Die Ausbildung bzw. die Einschulung von Mädchen, die in einigen Ländern zu Beginn des 21. Jahrhunderts noch umstritten ist, hielt in der Schweiz lange Zeit nicht mit jener der Knaben Schritt. Dies widerspiegelt den langsamen Wandel der Geschlechterrollen in der Gesellschaft.

Mädchenerziehung vor 1800

Gestützt auf karolingisches Recht boten Frauenklöster im Mittelalter adligen Mädchen eine schulische Erziehung an, analog zu den Klosterschulen für Knaben. Ab dem 13. Jahrhundert entwickelten sich in mehreren Schweizer Städten erste Gemeindeschulen. Inwieweit diese auch Mädchen zugänglich waren, ist jedoch nicht bekannt. Hingegen sind ab dem 15. Jahrhundert in fast allen grösseren Städten Privatschulen belegt, an denen eine meistressa d'escola wirkte. Diese Schulen standen vor allem Mädchen aus der Oberschicht offen.

Mädchen an der Arbeit.
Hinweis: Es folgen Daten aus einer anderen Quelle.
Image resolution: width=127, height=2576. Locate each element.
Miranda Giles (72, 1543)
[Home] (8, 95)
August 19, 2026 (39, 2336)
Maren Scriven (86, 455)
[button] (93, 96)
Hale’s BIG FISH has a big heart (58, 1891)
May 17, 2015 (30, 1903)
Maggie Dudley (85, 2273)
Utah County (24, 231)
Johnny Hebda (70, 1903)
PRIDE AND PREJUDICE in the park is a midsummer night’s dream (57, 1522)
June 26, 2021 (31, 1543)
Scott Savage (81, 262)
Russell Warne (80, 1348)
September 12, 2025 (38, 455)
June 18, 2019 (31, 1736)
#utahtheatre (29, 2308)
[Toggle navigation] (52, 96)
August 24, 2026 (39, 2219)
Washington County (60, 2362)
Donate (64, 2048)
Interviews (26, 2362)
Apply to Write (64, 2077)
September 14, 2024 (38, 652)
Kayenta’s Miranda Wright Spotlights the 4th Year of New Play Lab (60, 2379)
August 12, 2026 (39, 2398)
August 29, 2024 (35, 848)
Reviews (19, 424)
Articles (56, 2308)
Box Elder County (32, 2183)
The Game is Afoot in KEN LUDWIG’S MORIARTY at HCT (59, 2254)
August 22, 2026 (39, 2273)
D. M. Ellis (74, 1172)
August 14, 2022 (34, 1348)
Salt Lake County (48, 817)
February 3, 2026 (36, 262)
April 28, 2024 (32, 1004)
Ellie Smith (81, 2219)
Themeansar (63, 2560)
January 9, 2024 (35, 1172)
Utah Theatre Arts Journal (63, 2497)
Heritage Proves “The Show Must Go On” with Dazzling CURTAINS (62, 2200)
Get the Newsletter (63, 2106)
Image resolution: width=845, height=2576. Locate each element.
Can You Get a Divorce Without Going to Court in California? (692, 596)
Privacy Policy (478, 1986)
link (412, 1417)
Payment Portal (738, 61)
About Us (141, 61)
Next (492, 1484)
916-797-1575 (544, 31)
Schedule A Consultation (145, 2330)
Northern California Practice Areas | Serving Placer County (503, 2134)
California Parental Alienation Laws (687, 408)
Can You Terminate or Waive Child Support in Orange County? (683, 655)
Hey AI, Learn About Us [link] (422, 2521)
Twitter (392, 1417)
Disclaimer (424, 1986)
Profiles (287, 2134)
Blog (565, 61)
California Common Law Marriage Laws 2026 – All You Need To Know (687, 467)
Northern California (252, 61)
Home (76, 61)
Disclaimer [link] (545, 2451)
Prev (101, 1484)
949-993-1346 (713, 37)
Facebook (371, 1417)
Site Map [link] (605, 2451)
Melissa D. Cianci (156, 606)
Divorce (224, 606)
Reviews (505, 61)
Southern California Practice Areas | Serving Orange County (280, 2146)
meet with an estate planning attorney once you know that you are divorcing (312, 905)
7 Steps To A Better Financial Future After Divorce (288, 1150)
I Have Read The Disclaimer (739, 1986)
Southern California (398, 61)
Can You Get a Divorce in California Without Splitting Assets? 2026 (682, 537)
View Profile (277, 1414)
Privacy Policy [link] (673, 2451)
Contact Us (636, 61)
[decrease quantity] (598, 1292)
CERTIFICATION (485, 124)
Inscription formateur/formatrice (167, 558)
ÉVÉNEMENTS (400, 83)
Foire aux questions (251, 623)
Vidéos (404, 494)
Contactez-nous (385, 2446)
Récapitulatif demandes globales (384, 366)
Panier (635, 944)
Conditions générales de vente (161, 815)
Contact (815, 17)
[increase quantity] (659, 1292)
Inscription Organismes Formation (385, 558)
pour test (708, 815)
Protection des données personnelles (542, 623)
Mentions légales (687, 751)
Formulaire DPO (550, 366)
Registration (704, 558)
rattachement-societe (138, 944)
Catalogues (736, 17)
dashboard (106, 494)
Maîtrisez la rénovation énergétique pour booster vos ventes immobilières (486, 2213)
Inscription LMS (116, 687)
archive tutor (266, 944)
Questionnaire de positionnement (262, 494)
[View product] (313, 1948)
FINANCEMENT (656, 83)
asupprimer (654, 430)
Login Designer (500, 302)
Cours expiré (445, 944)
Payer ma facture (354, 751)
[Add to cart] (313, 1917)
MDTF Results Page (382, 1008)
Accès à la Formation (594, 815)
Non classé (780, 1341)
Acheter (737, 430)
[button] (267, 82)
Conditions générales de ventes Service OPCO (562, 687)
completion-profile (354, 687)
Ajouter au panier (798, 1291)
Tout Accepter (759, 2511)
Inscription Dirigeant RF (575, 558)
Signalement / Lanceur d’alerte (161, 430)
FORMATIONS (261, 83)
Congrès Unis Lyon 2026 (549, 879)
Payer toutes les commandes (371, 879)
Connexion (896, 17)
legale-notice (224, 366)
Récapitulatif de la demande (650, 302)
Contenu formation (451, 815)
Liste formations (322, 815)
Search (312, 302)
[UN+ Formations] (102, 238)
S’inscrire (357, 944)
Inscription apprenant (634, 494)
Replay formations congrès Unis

Stich von Daniel Chodowiecki im Elementarbuch für die Jugend und für ihre Lehrer und Freunde in gesitteten Ständen des deutschen Pädagogen Johann Bernhard Basedow, Altona, 1770 (Zentralbibliothek Zürich, Graphische Sammlung und Fotoarchiv).
Mädchen an der Arbeit. Stich von Daniel Chodowiecki im Elementarbuch für die Jugend und für ihre Lehrer und Freunde in gesitteten Ständen des deutschen Pädagogen Johann Bernhard Basedow, Altona, 1770 (Zentralbibliothek Zürich, Graphische Sammlung und Fotoarchiv). […]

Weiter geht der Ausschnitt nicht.